**YOUR TASK**
Print everything from "He said the" down to "to the allowance." in the article on the breastfeeding allowance below, word for word.

**PASSAGE TO READ**
Content starts

Breastfeeding allowance was one of the main pledges of the Druk Nyamrup Tshogpa that could benefit country significantly, Prime Minister Dr Lotay Tshering said during the meet the press session on January 25.

He said that the government would come up with a good package and mothers who did not fulfil the eligibility criteria would also be taken care of, but differently.

The breastfeeding allowance will not cover mothers who are entitled to six months maternity leave because they are paid salary while on leave.

Prime minister said that focus would be on the economically disadvantaged mothers who could not afford to be at home to breastfeed their babies for at least six months. “So, on that front, we were and are still very passionate.”

A mother needed nutritious diet, physical and mental rest to produce qualitative and quantitative breastmilk, Lyonchhen said. “If we invest here, we are actually taking care of the problem from day one. Malnutrition or stunting is a problem in the country and this will be taken care of.”

He said that the impact of the pledge would be visible only in about 20 years’ time.

He said the government was trying to find ways and means to support this pledge. It is not a budgeted programme in the 12thPlan.

There would be certain criteria set for mothers not entitled to the six months maternity leave to be entitled to the allowance.

Content ends

**DATASET EXTRACT**
Content starts

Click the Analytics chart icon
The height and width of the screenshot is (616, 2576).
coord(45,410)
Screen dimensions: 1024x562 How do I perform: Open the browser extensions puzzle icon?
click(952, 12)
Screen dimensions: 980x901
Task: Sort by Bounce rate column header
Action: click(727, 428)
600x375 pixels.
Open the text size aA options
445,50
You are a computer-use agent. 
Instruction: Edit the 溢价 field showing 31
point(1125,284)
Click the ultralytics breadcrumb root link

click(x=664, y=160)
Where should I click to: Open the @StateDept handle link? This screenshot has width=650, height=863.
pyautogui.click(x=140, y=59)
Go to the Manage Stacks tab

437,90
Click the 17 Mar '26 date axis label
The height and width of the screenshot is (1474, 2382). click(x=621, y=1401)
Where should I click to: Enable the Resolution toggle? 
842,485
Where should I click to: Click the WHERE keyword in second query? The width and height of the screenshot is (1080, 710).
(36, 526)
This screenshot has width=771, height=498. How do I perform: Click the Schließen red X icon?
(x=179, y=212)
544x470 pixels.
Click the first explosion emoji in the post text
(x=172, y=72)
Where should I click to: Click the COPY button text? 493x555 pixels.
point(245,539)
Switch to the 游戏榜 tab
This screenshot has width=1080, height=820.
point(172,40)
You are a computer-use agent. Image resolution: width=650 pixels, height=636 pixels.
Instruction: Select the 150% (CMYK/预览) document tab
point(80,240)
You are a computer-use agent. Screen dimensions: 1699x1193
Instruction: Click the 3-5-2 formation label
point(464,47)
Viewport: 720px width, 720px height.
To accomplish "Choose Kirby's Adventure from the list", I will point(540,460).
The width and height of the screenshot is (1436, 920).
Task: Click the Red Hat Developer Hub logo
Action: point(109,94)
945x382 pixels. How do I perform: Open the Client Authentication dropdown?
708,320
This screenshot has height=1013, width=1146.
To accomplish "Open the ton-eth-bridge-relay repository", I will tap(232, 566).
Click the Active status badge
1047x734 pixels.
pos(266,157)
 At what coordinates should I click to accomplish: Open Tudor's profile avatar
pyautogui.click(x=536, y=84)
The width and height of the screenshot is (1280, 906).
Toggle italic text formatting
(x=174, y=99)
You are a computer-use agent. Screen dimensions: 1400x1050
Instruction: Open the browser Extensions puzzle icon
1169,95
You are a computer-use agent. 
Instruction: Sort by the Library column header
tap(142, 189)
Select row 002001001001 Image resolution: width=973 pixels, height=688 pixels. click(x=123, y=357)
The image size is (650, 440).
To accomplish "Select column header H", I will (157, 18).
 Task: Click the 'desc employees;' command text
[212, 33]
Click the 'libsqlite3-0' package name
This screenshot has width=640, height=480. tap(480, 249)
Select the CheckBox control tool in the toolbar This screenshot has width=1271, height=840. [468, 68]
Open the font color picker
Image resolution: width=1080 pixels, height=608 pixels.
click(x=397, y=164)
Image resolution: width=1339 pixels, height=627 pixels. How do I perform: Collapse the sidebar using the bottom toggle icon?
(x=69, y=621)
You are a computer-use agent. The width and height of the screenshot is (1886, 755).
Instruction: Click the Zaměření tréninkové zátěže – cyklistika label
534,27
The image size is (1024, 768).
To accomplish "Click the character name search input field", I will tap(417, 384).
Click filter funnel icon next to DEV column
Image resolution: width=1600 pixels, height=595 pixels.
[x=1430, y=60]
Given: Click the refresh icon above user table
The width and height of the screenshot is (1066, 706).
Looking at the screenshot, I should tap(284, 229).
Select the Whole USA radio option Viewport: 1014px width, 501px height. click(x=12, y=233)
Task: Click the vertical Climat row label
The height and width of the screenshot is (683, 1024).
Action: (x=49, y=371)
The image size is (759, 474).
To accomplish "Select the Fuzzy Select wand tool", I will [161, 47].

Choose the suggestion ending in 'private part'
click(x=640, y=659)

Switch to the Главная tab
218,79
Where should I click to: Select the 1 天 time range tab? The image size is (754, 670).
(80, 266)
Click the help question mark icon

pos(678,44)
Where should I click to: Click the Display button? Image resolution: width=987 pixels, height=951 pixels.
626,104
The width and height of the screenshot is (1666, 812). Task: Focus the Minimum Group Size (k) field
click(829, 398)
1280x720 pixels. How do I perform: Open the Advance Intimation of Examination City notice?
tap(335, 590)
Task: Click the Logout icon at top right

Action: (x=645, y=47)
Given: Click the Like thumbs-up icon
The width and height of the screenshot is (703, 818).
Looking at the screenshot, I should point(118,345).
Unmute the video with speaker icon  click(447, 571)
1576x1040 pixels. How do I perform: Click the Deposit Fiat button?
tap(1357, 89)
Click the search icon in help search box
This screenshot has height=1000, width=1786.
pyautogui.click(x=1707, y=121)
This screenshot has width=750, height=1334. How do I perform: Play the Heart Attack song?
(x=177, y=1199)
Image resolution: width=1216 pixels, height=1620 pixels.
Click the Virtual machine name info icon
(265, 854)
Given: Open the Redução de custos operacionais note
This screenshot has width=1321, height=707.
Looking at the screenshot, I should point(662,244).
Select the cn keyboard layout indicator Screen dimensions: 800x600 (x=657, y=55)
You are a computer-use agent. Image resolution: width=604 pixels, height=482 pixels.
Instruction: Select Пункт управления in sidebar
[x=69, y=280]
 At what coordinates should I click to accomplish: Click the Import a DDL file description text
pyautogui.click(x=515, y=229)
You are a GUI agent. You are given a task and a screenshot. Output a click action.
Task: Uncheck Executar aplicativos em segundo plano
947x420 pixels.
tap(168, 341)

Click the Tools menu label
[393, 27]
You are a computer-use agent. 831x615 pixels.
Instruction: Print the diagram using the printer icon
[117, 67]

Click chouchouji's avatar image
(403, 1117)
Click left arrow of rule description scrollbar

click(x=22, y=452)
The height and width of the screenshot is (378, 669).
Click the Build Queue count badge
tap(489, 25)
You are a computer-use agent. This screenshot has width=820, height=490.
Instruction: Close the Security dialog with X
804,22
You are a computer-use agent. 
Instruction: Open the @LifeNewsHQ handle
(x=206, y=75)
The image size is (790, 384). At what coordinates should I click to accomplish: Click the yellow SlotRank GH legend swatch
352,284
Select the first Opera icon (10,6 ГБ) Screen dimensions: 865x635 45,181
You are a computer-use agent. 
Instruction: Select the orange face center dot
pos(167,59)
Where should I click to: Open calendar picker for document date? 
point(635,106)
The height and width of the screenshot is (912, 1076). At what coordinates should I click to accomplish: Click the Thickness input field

Content ends

**REPLY**
He said the government was trying to find ways and means to support this pledge. It is not a budgeted programme in the 12thPlan.

There would be certain criteria set for mothers not entitled to the six months maternity leave to be entitled to the allowance.